La Turquie annonce que 11 navires turcs ont quitté Hormuz depuis le début de la guerre en Iran, 7 restent dans la zone
Les points importants
- Bilan sécuritaire : 11 navires turcs ont quitté le Golfe depuis le début du conflit, mais 7 restent bloqués avec 177 marins turcs à bord.
- Suivi gouvernemental : Ankara reste en contact permanent avec les opérateurs et les ressortissants turcs dans la zone de crise.
- Amélioration partielle : Le trafic reprend lentement grâce aux progrès des négociations américano-iraniennes, mais la prudence reste de mise.

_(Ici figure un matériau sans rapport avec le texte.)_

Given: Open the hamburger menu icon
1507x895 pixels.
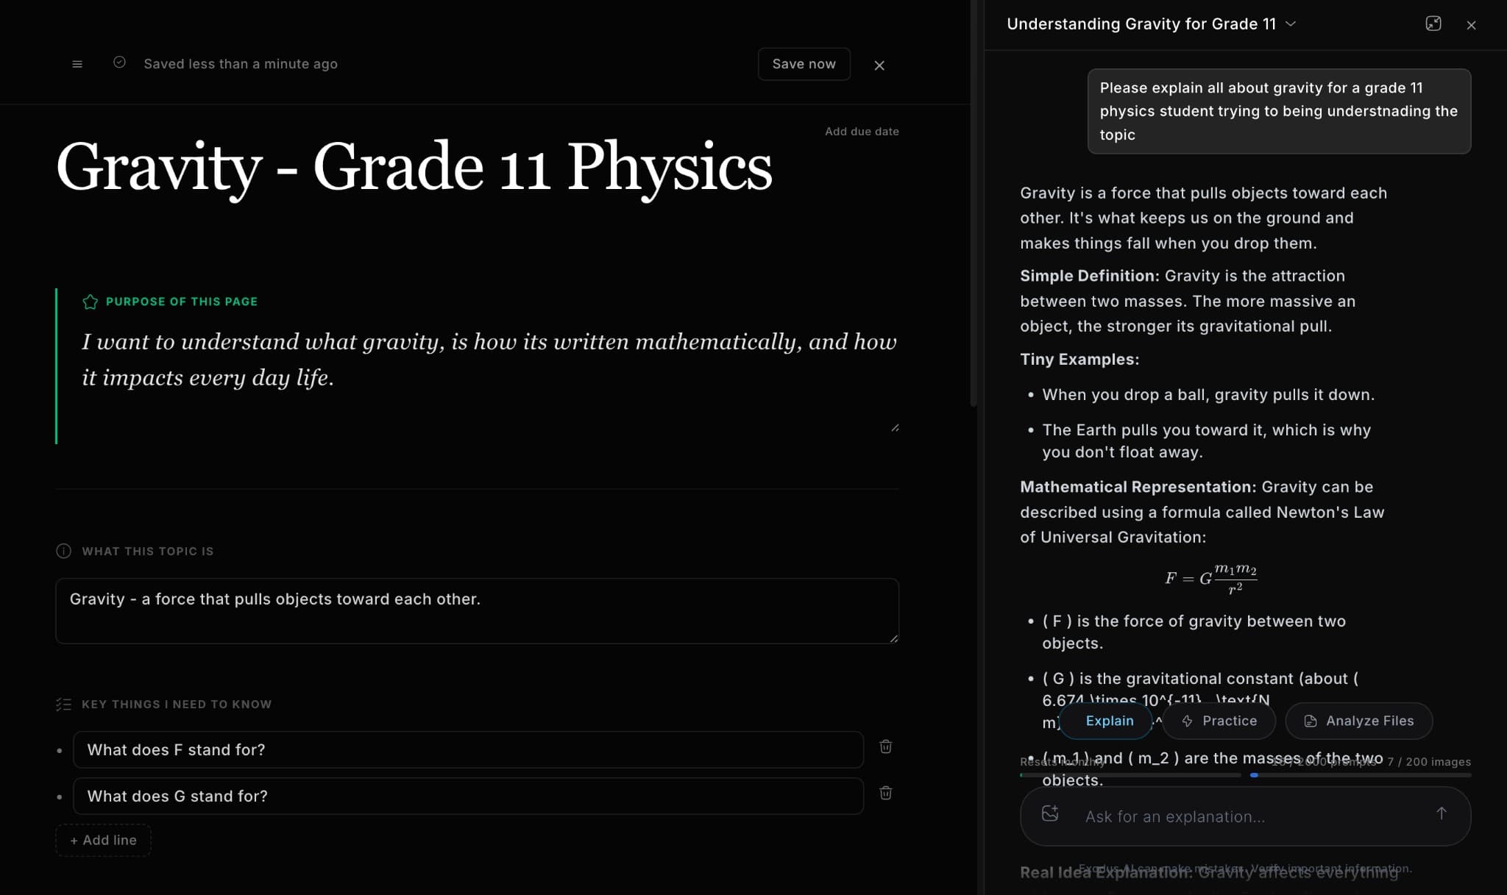Looking at the screenshot, I should pyautogui.click(x=77, y=64).
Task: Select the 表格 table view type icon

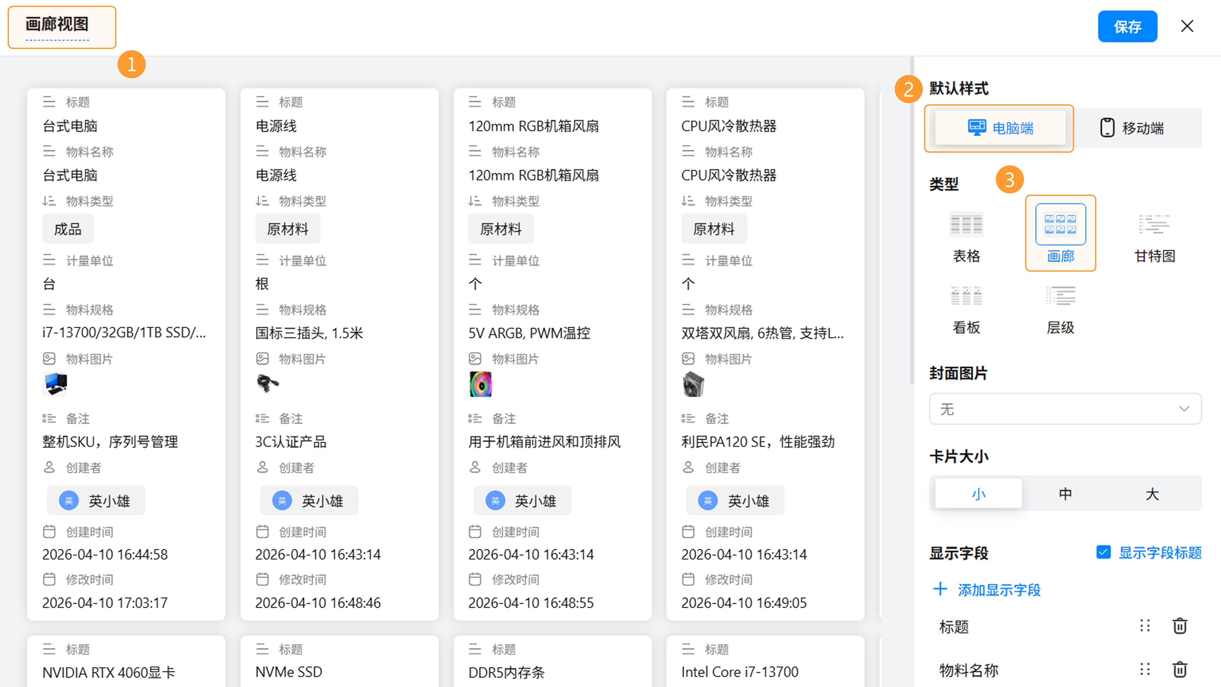Action: 966,225
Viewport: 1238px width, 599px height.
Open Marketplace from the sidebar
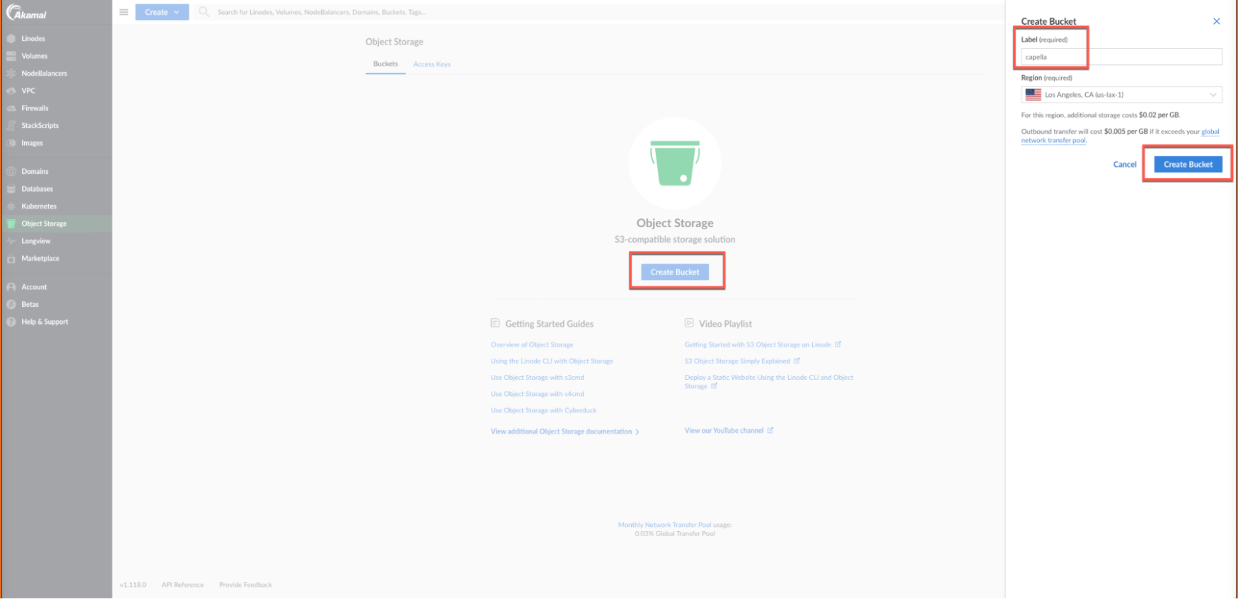click(40, 258)
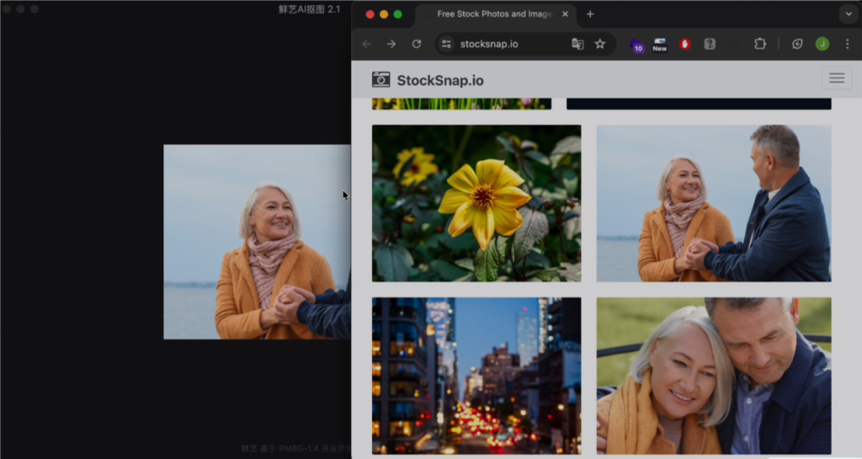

La Turquie a annoncé lundi que 11 navires battant pavillon turc ont traversé sans encombre le détroit d’Ormuz et quitté le Golfe depuis le début de la guerre en Iran, tandis que sept navires transportant 177 membres d’équipage turcs restent dans la région.
Le ministre des Transports et des Infrastructures, Abdulkadir Uraloğlu, a précisé que les deux derniers navires à avoir quitté la zone étaient le Yasa Moon et le Nejat, qui ont franchi le détroit sans incident le matin du 21 juin. Il a indiqué que les autorités turques surveillaient de près l’évolution de la situation dans le détroit d’Ormuz et le Golfe persique, et qu’elles restaient en contact constant avec les opérateurs de navires et les ressortissants turcs présents dans la zone.

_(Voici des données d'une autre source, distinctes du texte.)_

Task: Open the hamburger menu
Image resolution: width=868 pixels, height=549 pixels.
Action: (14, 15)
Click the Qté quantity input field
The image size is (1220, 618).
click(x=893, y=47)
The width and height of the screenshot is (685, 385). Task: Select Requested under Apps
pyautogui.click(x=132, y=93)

Selon M. Uraloğlu, sept navires turcs se trouvaient encore dans le détroit d’Ormuz et le Golfe persique au 22 juin, dont un naviguant sous pavillon turc. Il a précisé que cinq des sept navires avaient demandé à traverser le détroit d’Ormuz, tandis que deux navires énergétiques n’avaient pas cherché à quitter la zone car ils poursuivaient leurs opérations sur place.
Le détroit d’Ormuz, situé entre l’Iran et Oman, est l’un des goulets d’étranglement énergétiques les plus importants au monde, transportant en temps normal environ un cinquième des cargaisons mondiales de pétrole et de gaz. Le trafic dans cette voie navigable a fortement ralenti après le début de la guerre le 28 février, lorsque les frappes américaines et israéliennes sur l’Iran ont déclenché un conflit régional plus large.

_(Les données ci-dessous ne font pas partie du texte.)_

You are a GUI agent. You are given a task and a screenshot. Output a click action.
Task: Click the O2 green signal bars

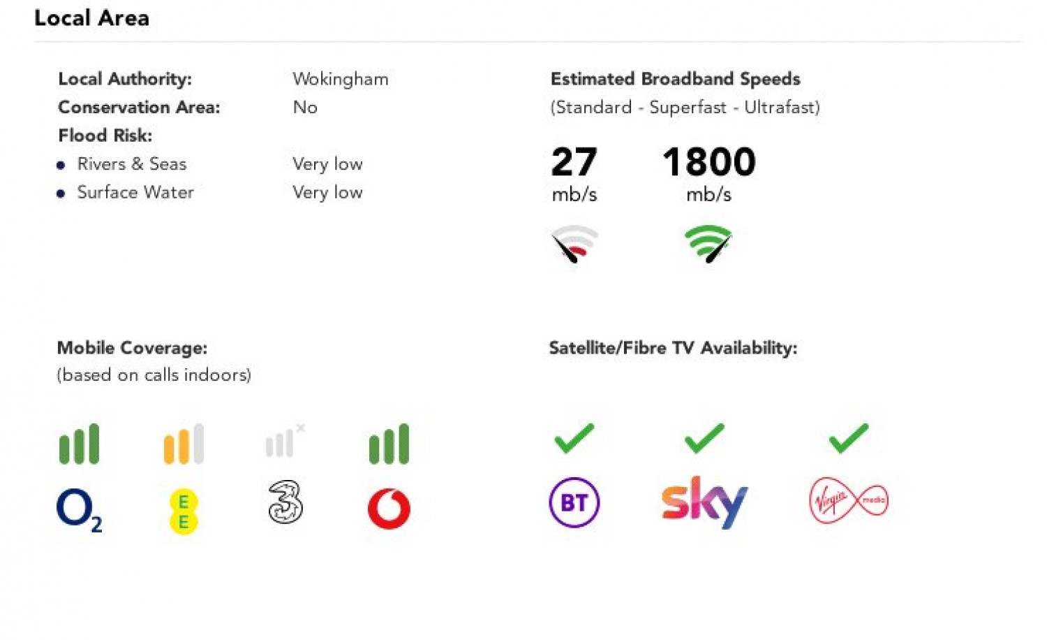point(79,444)
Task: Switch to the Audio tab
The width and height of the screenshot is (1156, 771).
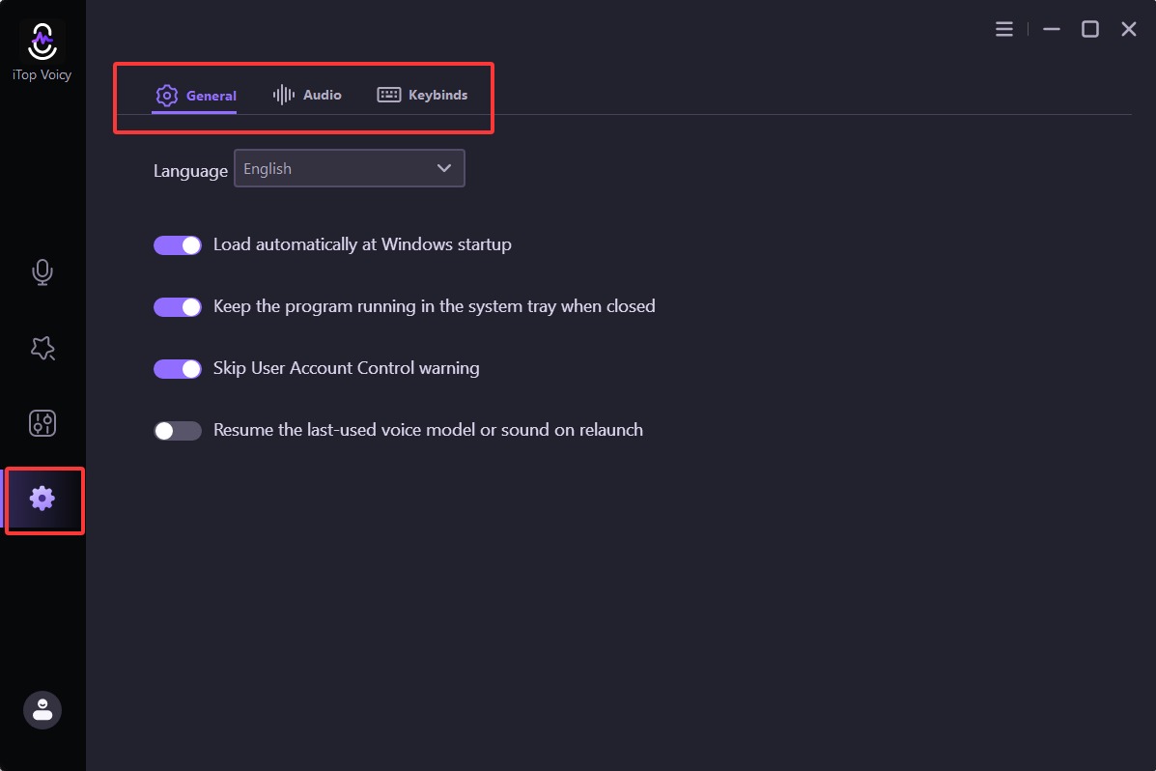Action: (307, 95)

Le trafic maritime dans le détroit a commencé à se rétablir ces derniers jours, à mesure que les négociations américano-iraniennes progressaient. Reuters a rapporté le 23 juin qu’un plus grand nombre de navires transitaient par Ormuz et que plusieurs pétroliers de gaz naturel liquéfié liés au Qatar étaient revenus dans le Golfe, signe d’une reprise prudente du transport maritime énergétique.
L’Iran a annoncé le 22 juin qu’il mettrait en place une ligne de communication pour un passage en toute sécurité dans le détroit, signe d’un apaisement des tensions après des semaines de perturbations, de saisies de navires et d’incidents de sécurité qui ont bloqué des navires et leurs équipages dans tout le Golfe.